CONWAY — A state judge on Thursday approved a settlement agreement that will give Westgate Resorts sales agents half of what they are owed for timeshare sales they generated at the companys oceanfront Myrtle Beach resort, bringing an end to a six-year legal battle over unpaid wages and commissions.
Judge Michael Baxley approved the settlement, although some sales agents in the class-action lawsuit said they wanted to continue fighting the Orlando, Fla.-based timeshare group, headed by self-proclaimed timeshare king David Siegel, a billionaire who is building what he calls the largest home in America.
Nearly a dozen sales agents attended Thursdays hearing and most of them said they opposed the settlement.

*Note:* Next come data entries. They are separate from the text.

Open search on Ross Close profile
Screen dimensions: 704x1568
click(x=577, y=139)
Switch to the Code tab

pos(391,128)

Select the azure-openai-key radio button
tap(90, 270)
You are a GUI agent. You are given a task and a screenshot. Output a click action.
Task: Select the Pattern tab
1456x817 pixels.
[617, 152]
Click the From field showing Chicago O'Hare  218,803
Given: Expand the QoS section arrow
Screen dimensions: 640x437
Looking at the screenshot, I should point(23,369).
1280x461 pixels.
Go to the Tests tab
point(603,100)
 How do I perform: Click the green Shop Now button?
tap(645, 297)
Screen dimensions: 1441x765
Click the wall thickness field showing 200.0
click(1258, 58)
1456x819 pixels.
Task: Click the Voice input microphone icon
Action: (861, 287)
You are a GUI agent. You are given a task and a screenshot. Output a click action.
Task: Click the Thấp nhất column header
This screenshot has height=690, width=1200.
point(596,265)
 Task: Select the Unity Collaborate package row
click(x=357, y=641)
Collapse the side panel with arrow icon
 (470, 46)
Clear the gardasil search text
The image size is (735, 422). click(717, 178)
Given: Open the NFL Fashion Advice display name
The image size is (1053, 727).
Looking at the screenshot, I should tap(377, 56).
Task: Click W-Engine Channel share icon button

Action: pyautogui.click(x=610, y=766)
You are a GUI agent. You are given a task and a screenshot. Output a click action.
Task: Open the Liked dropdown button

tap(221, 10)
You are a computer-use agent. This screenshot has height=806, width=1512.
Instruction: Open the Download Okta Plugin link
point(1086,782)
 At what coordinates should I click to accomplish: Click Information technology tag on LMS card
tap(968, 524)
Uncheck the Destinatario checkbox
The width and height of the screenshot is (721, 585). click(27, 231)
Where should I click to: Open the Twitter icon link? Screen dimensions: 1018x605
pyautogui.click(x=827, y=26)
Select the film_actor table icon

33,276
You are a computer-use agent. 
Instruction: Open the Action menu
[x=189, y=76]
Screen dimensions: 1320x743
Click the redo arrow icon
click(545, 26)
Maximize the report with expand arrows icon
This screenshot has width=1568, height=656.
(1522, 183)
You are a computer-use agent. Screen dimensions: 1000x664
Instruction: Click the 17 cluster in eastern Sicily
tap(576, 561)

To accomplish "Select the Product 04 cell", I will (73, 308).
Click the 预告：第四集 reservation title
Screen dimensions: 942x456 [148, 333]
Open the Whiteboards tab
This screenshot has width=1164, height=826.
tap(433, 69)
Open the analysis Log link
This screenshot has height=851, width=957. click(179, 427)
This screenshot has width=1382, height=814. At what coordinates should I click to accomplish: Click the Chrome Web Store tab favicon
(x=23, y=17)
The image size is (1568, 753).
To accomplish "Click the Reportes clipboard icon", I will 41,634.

Baxley, however, said a vast silent majority of the 356 individuals in the lawsuit wanted to take the money rather than take their chances in future court hearings.
It seems very simple and its something weve heard since childhood that a bird in the hand is worth two in the bush, Baxley said. I believe it is in the best interest of the class that this settlement is approved.
Baxley told the sales agents they would be looking at several more years of court hearings and the possibility of coming away with nothing in a trial if they did not accept the settlement agreement first proposed a month ago by Westgate.
Win, lose or draw, if theres a trial its only going to be round one, Baxley said, adding that whoever loses likely would appeal the decision, and that could take another three years. The lawsuit over unpaid wages was filed in 2007 and had bounced between state and federal courts before Thursdays resolution.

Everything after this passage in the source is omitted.